Ce livre (Prix Femina 1998) rapporte les confidences du peintre Tian Yi faites à l’auteur en 1979. On plonge dans l’histoire de la Chine à travers le regard et la vie du conteur, de 1930 à 1966 environ. Est-ce un roman ? une autobiographie en filigrane ? une reconstruction d’un ensemble de souvenirs minuscules et collectifs ? L’écriture de François Cheng nous conduit au cœur du quotidien du peuple chinois, des êtres bousculés, malmenés autant par les émotions que par les guerres et les révolutions qui n’épargnent personne. Tous les contraires s’y opposent : le trivial et le poète, les idéaux nouveaux et la tradition, la famille et la solitude, la vastitude du territoire et la réclusion dans les camps de « rééducation », l’amour et la haine, l’espoir et le désir d’en finir,…
Profondeur des sentiments, questionnements, acuité des perceptions, courage, faiblesse : l’être est complexe et animé de forces contradictoires vers un chemin indéfini. L’écriture de François Cheng, bien que riche en images et situations, est d’un abord aisé, fluide, où sont exprimées et transmises avec précision les sensations visuelles, olfactives, sensuelles, émotionnelles. Une écriture parfois poétique mais surtout lucide et sans détour pour décrire l’univers sombre, cruel, implacable, dérisoire, violent et « sans issue » dans lequel évoluent Tian Yi et ses deux amis. L’amour et l’amitié constituent le fil ténu qui guide ces trois êtres et les fait s’accrocher à la vie.
Ils vont affronter la faim, la soif, le froid, la torture, les menaces et manipulations diverses, la solitude, le désespoir, la souffrance physique et morale, la trahison, la violence, la saleté, la mort, la pourriture, les abus de toutes sortes. Et pourtant, seront aussi présents la beauté, la douceur, la grâce, la délicatesse, l’engagement, l’inspiration du peintre et celle du poète, les liens invisibles, la vision cosmique.
Tout au long des 450 pages, j’ai pu voir au travers du regard de l’auteur la Chine dans ses profondeurs et ses diversités, ses bouleversements et ses contradictions.

※ ※ ※

▶ EXERCICE ÉCRIT A:
Recopiez le passage de la critique du livre de François Cheng compris entre « Ils vont affronter » et « et ses contradictions. », ces deux extrémités incluses.
▶ EXERCICE ÉCRIT B:
D'après la critique du livre de François Cheng, quel prix cet ouvrage a-t-il reçu, et en quelle année ?
▶ EXERCICE ÉCRIT C:
Poursuivez la critique du livre de François Cheng à la suite de sa dernière phrase.

▶ ENTRÉES RÉPERTORIÉES:
※ ※ ※

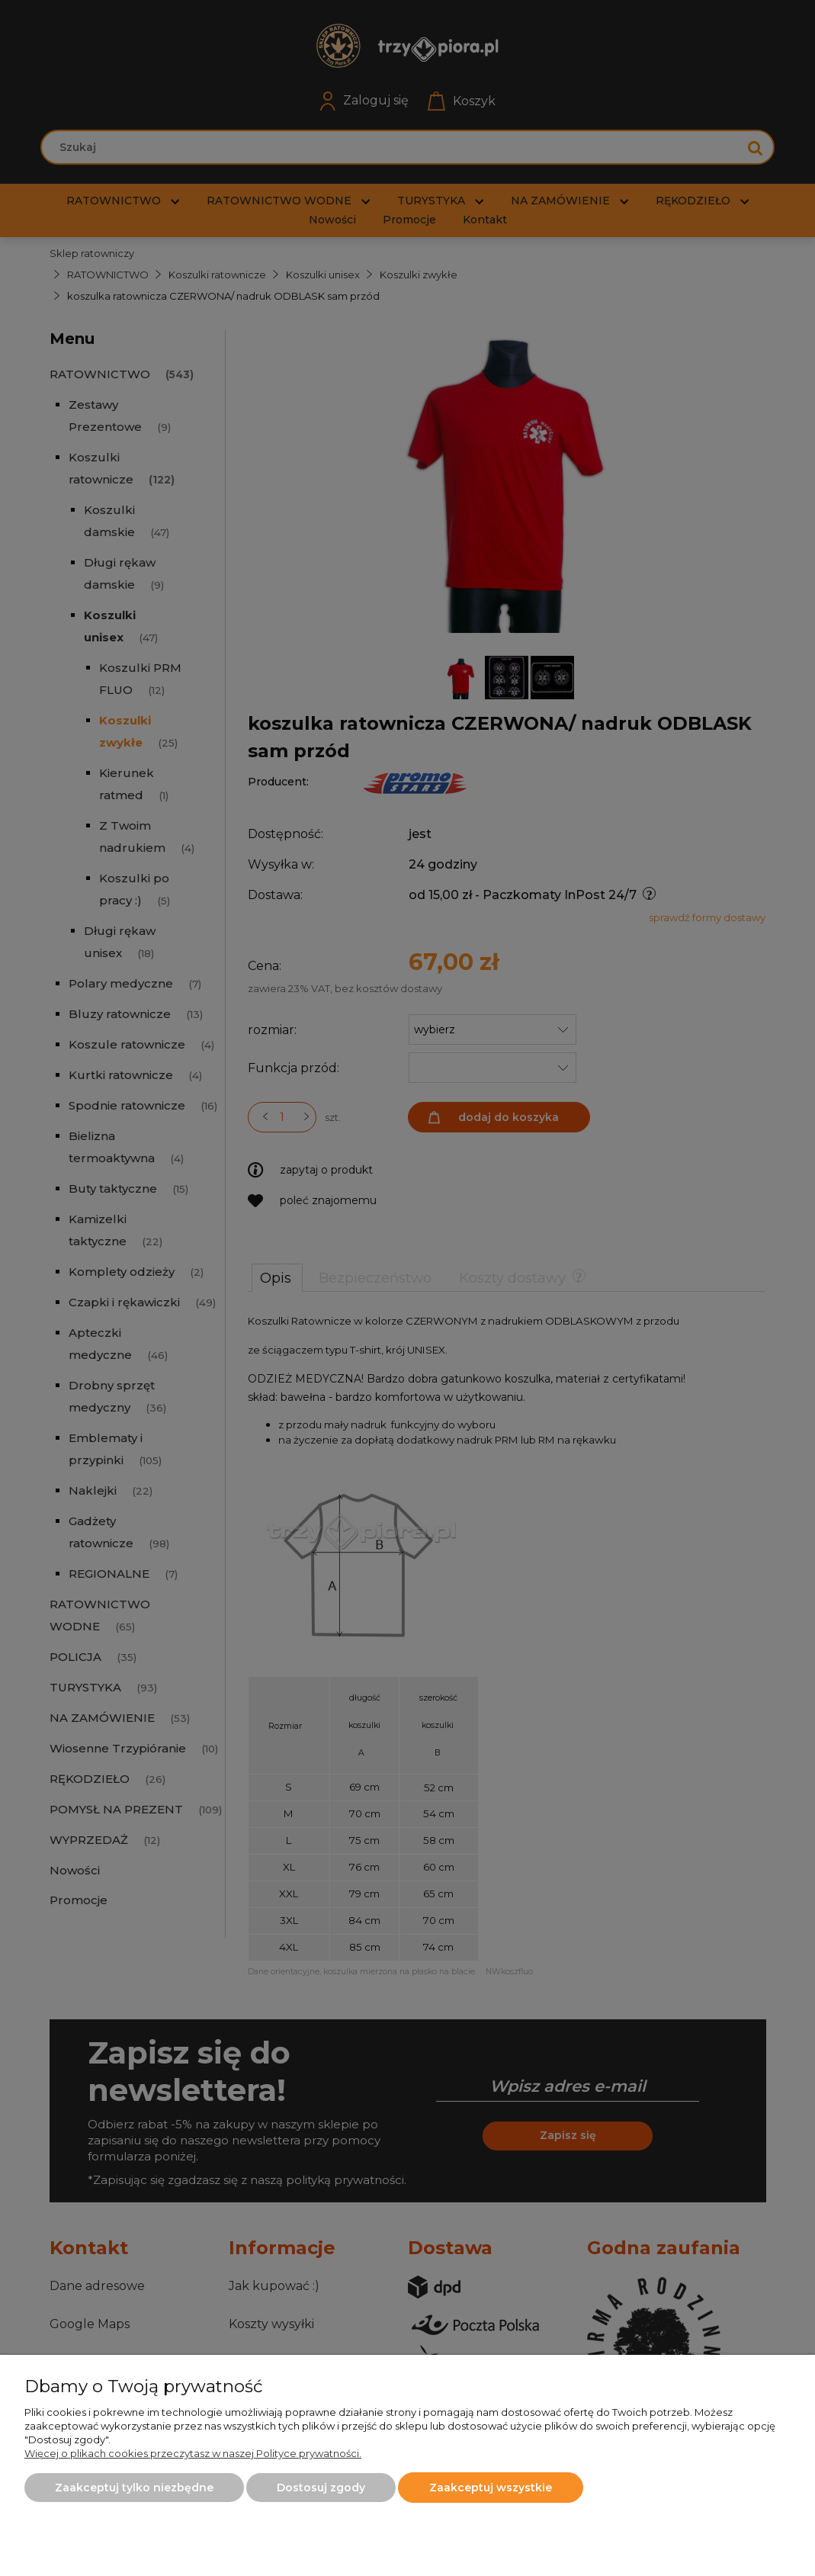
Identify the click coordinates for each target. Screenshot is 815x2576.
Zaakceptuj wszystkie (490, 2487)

※ ※ ※

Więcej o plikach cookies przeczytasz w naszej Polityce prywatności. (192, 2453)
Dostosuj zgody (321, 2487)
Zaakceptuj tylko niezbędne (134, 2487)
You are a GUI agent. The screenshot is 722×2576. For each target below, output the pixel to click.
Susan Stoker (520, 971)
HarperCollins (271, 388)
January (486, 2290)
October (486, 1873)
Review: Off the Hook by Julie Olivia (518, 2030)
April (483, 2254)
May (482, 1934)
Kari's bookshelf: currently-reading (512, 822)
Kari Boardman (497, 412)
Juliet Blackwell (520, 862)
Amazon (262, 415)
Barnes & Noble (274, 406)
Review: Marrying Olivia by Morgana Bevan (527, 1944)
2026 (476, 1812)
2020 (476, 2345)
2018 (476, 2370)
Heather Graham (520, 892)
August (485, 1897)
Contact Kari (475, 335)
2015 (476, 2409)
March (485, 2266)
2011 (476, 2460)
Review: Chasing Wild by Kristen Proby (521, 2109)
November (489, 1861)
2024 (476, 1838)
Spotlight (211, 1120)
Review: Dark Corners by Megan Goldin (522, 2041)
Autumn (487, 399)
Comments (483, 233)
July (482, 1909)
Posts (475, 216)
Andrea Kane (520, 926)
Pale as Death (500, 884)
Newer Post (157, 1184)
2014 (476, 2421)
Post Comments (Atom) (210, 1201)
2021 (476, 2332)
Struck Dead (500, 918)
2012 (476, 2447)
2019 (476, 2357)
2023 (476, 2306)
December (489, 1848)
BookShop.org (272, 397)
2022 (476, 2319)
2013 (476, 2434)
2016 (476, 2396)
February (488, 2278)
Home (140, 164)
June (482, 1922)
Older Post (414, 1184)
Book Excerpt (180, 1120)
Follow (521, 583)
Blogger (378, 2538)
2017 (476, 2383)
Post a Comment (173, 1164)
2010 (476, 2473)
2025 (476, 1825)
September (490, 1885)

※ ※ ※

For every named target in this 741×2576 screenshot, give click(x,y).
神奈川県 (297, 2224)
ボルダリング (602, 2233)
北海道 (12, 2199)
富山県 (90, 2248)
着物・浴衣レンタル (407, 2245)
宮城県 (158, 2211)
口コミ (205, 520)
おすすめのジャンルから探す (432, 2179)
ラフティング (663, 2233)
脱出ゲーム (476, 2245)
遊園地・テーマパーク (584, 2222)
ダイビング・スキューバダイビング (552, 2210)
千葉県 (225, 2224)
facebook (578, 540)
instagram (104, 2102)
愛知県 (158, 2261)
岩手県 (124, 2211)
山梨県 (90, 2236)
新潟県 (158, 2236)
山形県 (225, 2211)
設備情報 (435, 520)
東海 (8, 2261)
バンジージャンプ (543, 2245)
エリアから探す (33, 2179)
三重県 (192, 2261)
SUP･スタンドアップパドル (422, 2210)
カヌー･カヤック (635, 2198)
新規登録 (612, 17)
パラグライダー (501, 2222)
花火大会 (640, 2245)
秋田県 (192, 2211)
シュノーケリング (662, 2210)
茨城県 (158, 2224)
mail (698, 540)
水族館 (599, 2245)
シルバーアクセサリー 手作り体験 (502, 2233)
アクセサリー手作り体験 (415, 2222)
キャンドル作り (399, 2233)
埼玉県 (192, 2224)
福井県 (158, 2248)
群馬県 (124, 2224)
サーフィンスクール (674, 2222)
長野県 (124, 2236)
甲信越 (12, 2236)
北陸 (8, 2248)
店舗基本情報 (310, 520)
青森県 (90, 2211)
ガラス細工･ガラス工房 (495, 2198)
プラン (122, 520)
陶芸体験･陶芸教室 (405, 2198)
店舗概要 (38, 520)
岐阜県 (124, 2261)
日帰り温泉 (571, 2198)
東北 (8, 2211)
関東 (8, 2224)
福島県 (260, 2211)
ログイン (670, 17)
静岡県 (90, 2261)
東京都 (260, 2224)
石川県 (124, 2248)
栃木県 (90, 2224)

※ ※ ※

▶ BONNE RÉPONSE A:
Ils vont affronter la faim, la soif, le froid, la torture, les menaces et manipulations diverses, la solitude, le désespoir, la souffrance physique et morale, la trahison, la violence, la saleté, la mort, la pourriture, les abus de toutes sortes. Et pourtant, seront aussi présents la beauté, la douceur, la grâce, la délicatesse, l’engagement, l’inspiration du peintre et celle du poète, les liens invisibles, la vision cosmique.
Tout au long des 450 pages, j’ai pu voir au travers du regard de l’auteur la Chine dans ses profondeurs et ses diversités, ses bouleversements et ses contradictions.

▶ BONNE RÉPONSE B:
Le prix Femina, en 1998.

▶ BONNE RÉPONSE C:
Et une fois encore, tout comme à la lecture d’un autre livre de François Cheng « Vide et Plein, le langage pictural chinois » je n’ai pas eu accès à l’essence de l’esprit qui anime la culture chinoise. Certains passages plus poétiques, plus mystiques me sont restés hermétiques. J’ai compris les mots mais pas la substance qu’il y a derrière les notions de « souffle », de « vide médian ». Je lis les mots, j’essaie d’imaginer ce que cela peut signifier mais au niveau du cortex frontal, je sens un mur, un obstacle à pénétrer cette cosmogonie, cette vision particulière du monde, des relations à la nature, de l’énergie vitale qui fonde la culture chinoise.
Je mesure ce que ma propre culture occidentale peut générer comme limites avec ses concepts basés sur le matérialisme, la logique cartésienne, la philosophie nourrie à la fois du monde grec et du judéo-christianisme. Aucune suprématie d’une culture sur une autre, mais à coup sûr, une sorte de complémentarité.
Tian Yi s’est rendu en France et a voulu s’inspirer de l’art pictural occidental, aussi bien celui des impressionnistes, que de Rubens, de Van Gogh, de Masaccio. Compléter sa pratique de l’art traditionnel chinois des techniques de l’art occidental. Et ainsi trouver sa voix dans sa propre expression picturale.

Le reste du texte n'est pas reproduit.